If I could just lay out a few things and Beth and Mike, tell me if you agree or disagree or chime in. But when I think about these issues and think first and foremost about any remote work issue, it is immigration. Then, you have to look at taxation, employment and the application of employment law. Those are the big three that come up for me time and time again. We're not claiming to be tax experts. We're not tax attorneys, although we get involved with tax treaties and those kinds of things. So, we always want to just claim that and say seek some tax advice. When you think about those three things, immigration, taxation and employment, in your experience, how have you seen the SOFAs deal with those issues or not? Maybe more importantly, what has been done in any specific countries to address that lack of clarity in some cases?
Boyer
Well, right now, there's only one country in the world where the U.S. has forces stationed where there's been a very clear update to the SOFA about this, and that's Italy, which signed a series of side letters. Again, this is an appended document to this bilateral treaty that the U.S. has with Italy, and it's very clear. It says that a spouse working remotely from a U.S. company and present in Italy with this SOFA status is able to work. So, they've got work authorization. They're taxed as though they're going to be in the U.S., and the employment laws that we'll cover are those of the U.S. That's really important because if you're in another country, let's say Germany, U.S. employment law will not be the law that governs that employment relationship. Is that right, Mike?
Watts
That's a great point. For me, coming from my particular background, Chris, you highlighted how we think about this, advising our clients and also other potential clients that are employers. My experience is the flip of that. I would advise the employees who would come to me as a legal assistance attorney and say, I want to work for this particular location. How do I go about doing that? Or I want to start up a home-based business, which is now much more likely to be a remote business.
As a Judge Advocate and a military professional, I'm trained to think in a very flow chart-esque manner. One of those issues is what's their status. It's very similar to the question that we would potentially ask about, for example, a prisoner of war: What is their status? That's the question also for an employer who's going to potentially send an employee forward. What is their status? Are they going to be working? Are they going to be living on post and working remotely for a U, S. company? Is that U.S. company headquartered here? Several of the employment laws talk about various tests of, for the employment law perspective, Beth, that you're talking about, is it the center of gravity test that we're going to apply? Is it the primary workstation tests that we're going to apply? What are they doing, and who are they doing it for?
For example, if you are a U.S. spouse stationed overseas working for AAFES, the Army and Air Force Exchange Service, which is a quasi-government organization, and you're working on post.
Anderson
Thanks for defining that. I'm glad you defined that. I didn't know what that was.
Boyer
PX.
Watts
The PX exactly, which is the post exchange. Of course, it wouldn't be a military podcast discussion if we weren't speaking mostly in acronyms.
If you're in a spouse living or working on post for a quasi-government organization, then that's one set of facts, Beth.
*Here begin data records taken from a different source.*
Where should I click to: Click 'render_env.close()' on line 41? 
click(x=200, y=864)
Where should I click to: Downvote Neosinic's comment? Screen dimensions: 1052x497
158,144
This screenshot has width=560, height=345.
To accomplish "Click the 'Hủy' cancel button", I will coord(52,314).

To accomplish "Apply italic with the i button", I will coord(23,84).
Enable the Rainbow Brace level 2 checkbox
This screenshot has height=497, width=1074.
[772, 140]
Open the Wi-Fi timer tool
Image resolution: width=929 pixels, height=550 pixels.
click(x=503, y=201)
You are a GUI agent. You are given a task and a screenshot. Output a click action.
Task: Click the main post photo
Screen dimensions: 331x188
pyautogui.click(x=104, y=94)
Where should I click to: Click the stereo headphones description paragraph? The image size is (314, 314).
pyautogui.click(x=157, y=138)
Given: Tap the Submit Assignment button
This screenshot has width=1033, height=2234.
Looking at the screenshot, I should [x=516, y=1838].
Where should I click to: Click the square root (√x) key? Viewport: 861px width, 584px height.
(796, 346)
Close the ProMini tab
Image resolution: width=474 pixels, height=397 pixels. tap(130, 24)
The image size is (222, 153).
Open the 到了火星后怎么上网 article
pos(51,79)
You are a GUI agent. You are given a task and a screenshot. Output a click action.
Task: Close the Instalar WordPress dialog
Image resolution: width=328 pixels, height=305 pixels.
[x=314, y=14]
Whereas I've definitely dealt with spouses who either wanted to work on post for German companies that were permitted to work on post, even down to as small as the local barber who has an approved application as a German citizen cutting hair on post. Versus I've worked with spouses who wanted to work for German versions of defense contractors who are working on American posts. So, that's the critical question that you have to answer, and you have to look at who is going to be doing what work, where and for what type of employer.
When you start with that framework in mind, then you can look at the German Supplemental Agreement, for example, and see, okay, are they going to be paying only the German taxes for the work they perform in Germany? For example, if they fly back home, work back home and then fly back to Germany for a period of time, the Germans, the tax treaty and the German SOFA treaty might deal with those incomes very differently. So, it can create a whole host of issues, but starting from that analytical framework is where we always have to begin.
Anderson
That's a great word. I like that you said that you have to start with what they are actually doing in the country. Beth, you alluded to it as well.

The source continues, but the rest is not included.